Jurnal Pemasaran Eropa, 51(11/12), 1938–1960. doi:10.1108/EJM-10-2016-0571 Ngai, EW
(2005). Penelitian manajemen hubungan pelanggan (1992-2002) Seorang akademisi
tinjauan literatur dan klasifikasi.Intelijen dan Perencanaan Pemasaran, 23(6), 582–605. doi:
10.1108/02634500510624147
Nguyen, B., Melewar, TC, & Chen, J. (2013). Kerangka kerja kesukaan merek: An
studi eksplorasi tentang kesukaan pada merek tingkat perusahaan.Jurnal Pemasaran Strategis, 21(4), 368–
390. doi:10.1080/0965254X.2013.790472
Oliver, RL (1999). Dari mana loyalitas konsumen?Jurnal Pemasaran, 63(4_suppl1), 33–44.
doi:10.1177/00222429990634s105
Oliver, RL, Karat, RT, & Varki, S. (1997). Kegembiraan pelanggan: Fondasi, temuan, dan
wawasan manajerial.Jurnal Ritel, 73(3), 311–336. doi:10.1016/S0022- 4359(97)90021-
X
Padma, P., & Wagenseil, U. (2018). Keunggulan Layanan Ritel: Anteseden dan Konsekuensi
ces.Jurnal Internasional Manajemen Ritel dan Distribusi, 46(5), 422–441. doi:10. 1108/
IJRDM-09-2017-0189
Parahoo, K. (1997).Penelitian Keperawatan: Prinsip, Proses dan Isu.Hampshire: MacMillan
Tekan.
Parrott, G., Danbury, A., & Kanthavanich, P. (2015). Perilaku fashion mewah secara online
pendukung merek.Jurnal Pemasaran dan Manajemen Mode: Jurnal Internasional,
19(4), 360–383. doi:10.1108/JFMM-09-2014-0069
Parvatiyar, A., & Sheth, JN (2001). Manajemen hubungan pelanggan: Praktik yang muncul
waktu, proses, dan disiplin.Jurnal Penelitian Ekonomi dan Sosial, 3(2), 1–34. Payne, A., & Frow,
P. (2005).

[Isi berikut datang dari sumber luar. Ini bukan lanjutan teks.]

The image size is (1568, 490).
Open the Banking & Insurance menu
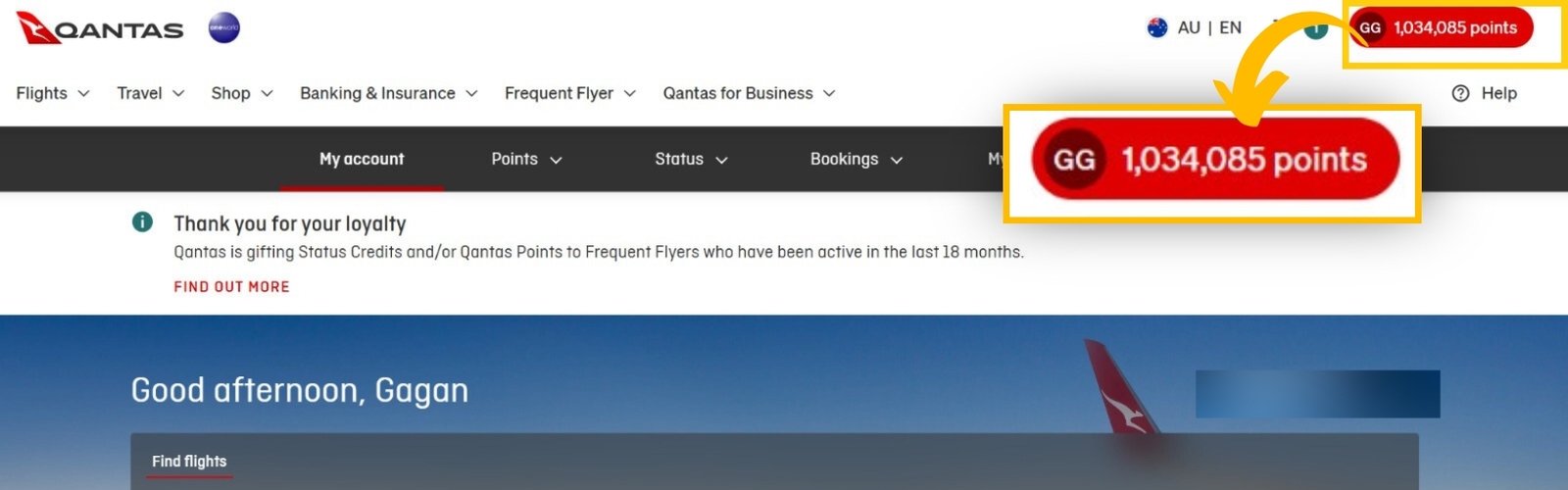[388, 93]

Kerangka kerja strategis untuk manajemen hubungan pelanggan
ment.Jurnal Pemasaran, 69(4), 167–176. doi:10.1509/jmkg.2005.69.4.167
Perry, BD (1995). Aspek perkembangan saraf dari gangguan kecemasan masa kanak-kanak:
Respons neurobiologis terhadap ancaman. Dalam CE Coffey & RA Brumback (Eds.),Buku teks
neuropsikiatri pediatrik.Washington, DC: American Psychiatric Press, Inc. Pinto Borges, A.,
Cardoso, C., & Rodrigues, P. (2016). Kecintaan konsumen pada fungsional
merek: Kasus Aspirin.Jurnal Internasional Pemasaran Farmasi dan Kesehatan, 10(
4), 477–491. doi:10.1108/IJPHM-07-2016-0035
36 VP GUMPARTHI DAN S.PATRA
Pittaway, L., Robertson, M., Munir, K., Denyer, D., & Neely, A. (2004). Jaringan dan
inovasi: Tinjauan sistematis terhadap bukti.Tinjauan Jurnal Manajemen Internasional, 5(
3–4), 137–168. doi:10.1111/j.1460-8545.2004.00101.x
Plummer, JT (1985). Bagaimana kepribadian membuat perbedaan.Jurnal Riset Periklanan,
24(6), 27–31. doi:10.2501/JAR-40-6-79-83
Rageh Ismail, A., & Spinelli, G. (2012). Pengaruh cinta merek, kepribadian dan citra pada
dari mulut ke mulut: Kasus.Jurnal Pemasaran dan Manajemen Mode: Jurnal
Internasional, 16(4), 386–398. doi:10.1108/13612021211265791
Rauschnabel, PA, & Ahuvia, AC (2014). Kamu sangat menyenangkan: Antropomorfisme dan
cinta merek.Jurnal Manajemen Merek, 21(5), 372–395. doi:10.1057/bm.2014.14
Rauschnabel, PA, Krey, N., Babin, BJ, & Ivens, BS (2016). Manajemen merek di
pendidikan tinggi: Skala kepribadian merek universitas.Jurnal Riset Bisnis, 69(8),
3077–3086. doi:10.1016/j.jbusres.2016.01.023 Reimann, M., Nun
~ez, S., & Castan~o, R. (2017). Bantuan merek.Jurnal Riset Konsumen,
44(3), 673–691. doi:10.1093/jcr/ucx058
Roberts, K. (2005). Lovemarks: Masa depan di luar merek. Brooklyn, NY: Pembangkit Tenaga Listrik
buku.
Rodrigues, P., Brand~ao, A., & Rodrigues, C. (2018). Pentingnya diri dalam cinta merek
hubungan merek konsumen-mewah.Jurnal Perilaku Pelanggan, 18(3), 189–210. doi:
10,1362/147539218X15434304746036
Rosenberg, M. (1979).Membayangkan Diri.New York, NY: Buku Dasar.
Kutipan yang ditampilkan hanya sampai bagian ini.